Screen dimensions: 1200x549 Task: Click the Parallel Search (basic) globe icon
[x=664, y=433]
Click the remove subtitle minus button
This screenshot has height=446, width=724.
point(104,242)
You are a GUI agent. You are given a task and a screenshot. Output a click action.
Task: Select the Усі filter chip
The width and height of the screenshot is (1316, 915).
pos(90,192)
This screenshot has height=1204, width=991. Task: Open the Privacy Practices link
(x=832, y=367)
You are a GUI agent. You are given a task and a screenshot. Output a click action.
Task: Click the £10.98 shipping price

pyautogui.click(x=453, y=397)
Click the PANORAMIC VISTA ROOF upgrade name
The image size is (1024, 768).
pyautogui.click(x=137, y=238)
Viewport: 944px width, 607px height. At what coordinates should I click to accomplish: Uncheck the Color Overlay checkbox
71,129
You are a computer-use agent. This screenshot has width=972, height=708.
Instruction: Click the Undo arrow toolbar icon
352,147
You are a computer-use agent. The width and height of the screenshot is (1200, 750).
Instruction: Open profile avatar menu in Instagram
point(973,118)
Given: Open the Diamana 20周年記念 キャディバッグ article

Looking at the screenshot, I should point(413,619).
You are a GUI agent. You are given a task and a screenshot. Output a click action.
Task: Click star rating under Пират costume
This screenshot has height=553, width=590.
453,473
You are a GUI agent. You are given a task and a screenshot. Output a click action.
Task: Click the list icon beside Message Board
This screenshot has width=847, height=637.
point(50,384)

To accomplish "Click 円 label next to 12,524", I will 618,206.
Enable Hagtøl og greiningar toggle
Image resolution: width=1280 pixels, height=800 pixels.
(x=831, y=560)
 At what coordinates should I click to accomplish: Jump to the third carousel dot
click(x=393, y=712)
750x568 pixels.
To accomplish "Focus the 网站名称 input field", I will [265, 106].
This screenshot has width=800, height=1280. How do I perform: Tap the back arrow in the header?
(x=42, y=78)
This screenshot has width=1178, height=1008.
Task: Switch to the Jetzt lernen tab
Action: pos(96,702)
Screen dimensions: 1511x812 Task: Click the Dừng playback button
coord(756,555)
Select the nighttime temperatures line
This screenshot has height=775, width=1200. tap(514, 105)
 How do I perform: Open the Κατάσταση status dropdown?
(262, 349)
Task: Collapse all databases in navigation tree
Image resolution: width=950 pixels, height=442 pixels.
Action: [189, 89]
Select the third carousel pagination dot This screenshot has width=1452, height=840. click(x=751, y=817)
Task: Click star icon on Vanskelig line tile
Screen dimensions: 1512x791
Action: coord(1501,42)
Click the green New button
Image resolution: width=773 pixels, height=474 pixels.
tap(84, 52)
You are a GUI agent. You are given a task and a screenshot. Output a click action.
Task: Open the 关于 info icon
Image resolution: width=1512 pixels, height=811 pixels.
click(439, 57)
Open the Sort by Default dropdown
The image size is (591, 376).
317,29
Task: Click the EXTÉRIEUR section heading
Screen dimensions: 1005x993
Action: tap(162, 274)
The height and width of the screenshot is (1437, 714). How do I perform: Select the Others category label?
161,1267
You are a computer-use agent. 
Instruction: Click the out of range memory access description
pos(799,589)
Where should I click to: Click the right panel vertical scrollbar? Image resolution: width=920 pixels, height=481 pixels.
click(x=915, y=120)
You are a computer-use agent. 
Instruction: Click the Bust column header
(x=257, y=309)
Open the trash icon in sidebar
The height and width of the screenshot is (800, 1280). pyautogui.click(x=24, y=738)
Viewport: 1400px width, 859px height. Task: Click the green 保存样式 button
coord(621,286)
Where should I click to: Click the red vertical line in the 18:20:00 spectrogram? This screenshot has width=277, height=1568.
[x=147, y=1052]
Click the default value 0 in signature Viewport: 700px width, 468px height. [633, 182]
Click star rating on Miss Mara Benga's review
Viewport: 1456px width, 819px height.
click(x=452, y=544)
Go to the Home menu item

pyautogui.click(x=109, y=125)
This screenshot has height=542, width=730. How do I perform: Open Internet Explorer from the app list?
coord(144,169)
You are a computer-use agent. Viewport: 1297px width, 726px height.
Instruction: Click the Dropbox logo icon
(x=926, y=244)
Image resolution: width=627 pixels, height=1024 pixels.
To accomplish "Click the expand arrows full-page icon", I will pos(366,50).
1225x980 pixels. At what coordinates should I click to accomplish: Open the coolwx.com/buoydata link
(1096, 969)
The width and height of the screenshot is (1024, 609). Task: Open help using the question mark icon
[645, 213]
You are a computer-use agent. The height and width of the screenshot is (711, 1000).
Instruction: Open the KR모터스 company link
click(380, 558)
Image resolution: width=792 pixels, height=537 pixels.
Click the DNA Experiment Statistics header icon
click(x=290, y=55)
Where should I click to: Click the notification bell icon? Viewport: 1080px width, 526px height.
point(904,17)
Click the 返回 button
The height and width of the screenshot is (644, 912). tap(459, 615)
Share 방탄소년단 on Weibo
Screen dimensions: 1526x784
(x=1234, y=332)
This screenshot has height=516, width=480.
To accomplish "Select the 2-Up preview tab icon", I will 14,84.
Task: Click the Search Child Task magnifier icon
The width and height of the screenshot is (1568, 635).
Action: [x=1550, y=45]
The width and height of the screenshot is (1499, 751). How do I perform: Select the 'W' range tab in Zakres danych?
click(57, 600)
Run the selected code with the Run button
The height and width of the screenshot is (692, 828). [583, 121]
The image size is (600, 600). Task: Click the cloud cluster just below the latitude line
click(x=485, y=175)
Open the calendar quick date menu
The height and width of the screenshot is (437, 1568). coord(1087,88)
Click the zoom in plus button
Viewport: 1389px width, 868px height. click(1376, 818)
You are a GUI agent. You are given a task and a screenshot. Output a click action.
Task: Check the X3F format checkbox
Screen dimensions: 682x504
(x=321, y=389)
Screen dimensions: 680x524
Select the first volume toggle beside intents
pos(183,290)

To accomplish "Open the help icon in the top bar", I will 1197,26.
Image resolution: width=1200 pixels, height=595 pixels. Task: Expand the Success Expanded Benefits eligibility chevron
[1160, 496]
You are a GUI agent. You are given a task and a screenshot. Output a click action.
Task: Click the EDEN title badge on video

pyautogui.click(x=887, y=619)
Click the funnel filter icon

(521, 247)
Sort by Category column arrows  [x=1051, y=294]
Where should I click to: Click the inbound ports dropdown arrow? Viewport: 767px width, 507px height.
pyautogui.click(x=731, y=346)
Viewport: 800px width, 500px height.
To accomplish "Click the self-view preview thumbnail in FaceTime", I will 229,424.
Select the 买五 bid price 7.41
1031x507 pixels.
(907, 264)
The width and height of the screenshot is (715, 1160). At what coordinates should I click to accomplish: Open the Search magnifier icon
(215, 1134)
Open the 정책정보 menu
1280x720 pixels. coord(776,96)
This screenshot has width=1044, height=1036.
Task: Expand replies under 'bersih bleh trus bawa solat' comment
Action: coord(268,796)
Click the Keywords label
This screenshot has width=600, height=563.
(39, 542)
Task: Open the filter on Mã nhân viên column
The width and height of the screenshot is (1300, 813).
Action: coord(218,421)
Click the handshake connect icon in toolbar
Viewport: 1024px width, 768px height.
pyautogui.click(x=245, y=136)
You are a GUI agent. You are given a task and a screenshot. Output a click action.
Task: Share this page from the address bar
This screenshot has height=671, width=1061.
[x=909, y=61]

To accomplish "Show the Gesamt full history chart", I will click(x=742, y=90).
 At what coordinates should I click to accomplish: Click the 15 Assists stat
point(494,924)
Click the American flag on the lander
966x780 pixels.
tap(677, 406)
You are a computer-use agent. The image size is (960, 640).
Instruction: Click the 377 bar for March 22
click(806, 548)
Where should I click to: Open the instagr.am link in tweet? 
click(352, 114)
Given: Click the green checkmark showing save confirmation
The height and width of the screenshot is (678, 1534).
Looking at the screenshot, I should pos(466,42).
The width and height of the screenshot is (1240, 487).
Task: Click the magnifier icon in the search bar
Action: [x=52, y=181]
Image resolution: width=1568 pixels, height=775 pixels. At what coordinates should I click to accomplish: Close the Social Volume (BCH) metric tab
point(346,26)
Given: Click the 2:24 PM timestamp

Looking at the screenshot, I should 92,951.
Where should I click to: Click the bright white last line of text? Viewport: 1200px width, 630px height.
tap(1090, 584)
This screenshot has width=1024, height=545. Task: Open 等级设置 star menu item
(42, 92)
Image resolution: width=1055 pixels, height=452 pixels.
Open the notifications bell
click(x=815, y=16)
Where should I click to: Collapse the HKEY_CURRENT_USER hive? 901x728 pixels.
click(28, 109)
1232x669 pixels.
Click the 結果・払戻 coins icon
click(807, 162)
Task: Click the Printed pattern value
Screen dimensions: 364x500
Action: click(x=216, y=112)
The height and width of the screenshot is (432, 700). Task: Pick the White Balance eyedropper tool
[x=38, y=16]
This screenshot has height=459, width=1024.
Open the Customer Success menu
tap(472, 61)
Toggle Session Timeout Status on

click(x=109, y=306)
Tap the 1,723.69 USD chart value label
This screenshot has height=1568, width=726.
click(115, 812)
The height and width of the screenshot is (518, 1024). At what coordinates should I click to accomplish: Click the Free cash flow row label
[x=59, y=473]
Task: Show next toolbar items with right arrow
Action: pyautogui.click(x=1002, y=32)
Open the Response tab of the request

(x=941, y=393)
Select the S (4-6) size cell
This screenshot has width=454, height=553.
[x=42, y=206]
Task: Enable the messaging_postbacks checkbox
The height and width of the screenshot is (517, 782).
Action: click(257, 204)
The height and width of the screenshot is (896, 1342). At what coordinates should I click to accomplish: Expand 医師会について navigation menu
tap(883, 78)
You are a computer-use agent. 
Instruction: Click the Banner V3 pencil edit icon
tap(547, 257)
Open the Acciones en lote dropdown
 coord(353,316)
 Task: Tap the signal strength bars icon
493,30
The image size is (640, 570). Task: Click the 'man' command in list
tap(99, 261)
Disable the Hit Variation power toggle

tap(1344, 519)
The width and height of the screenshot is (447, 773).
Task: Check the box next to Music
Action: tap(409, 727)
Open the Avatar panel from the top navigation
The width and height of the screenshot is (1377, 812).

WHAT THE TASK ASKS: Stop after the line containing "You are a computer-use agent. This": print exactly the lines from the start of the entries above up to it, that line included.

YOUR RESPONSE:
Screen dimensions: 1200x549 Task: Click the Parallel Search (basic) globe icon
[x=664, y=433]
Click the remove subtitle minus button
This screenshot has height=446, width=724.
point(104,242)
You are a GUI agent. You are given a task and a screenshot. Output a click action.
Task: Select the Усі filter chip
The width and height of the screenshot is (1316, 915).
pos(90,192)
This screenshot has height=1204, width=991. Task: Open the Privacy Practices link
(x=832, y=367)
You are a GUI agent. You are given a task and a screenshot. Output a click action.
Task: Click the £10.98 shipping price

pyautogui.click(x=453, y=397)
Click the PANORAMIC VISTA ROOF upgrade name
The image size is (1024, 768).
pyautogui.click(x=137, y=238)
Viewport: 944px width, 607px height. At what coordinates should I click to accomplish: Uncheck the Color Overlay checkbox
71,129
You are a computer-use agent. This screenshot has width=972, height=708.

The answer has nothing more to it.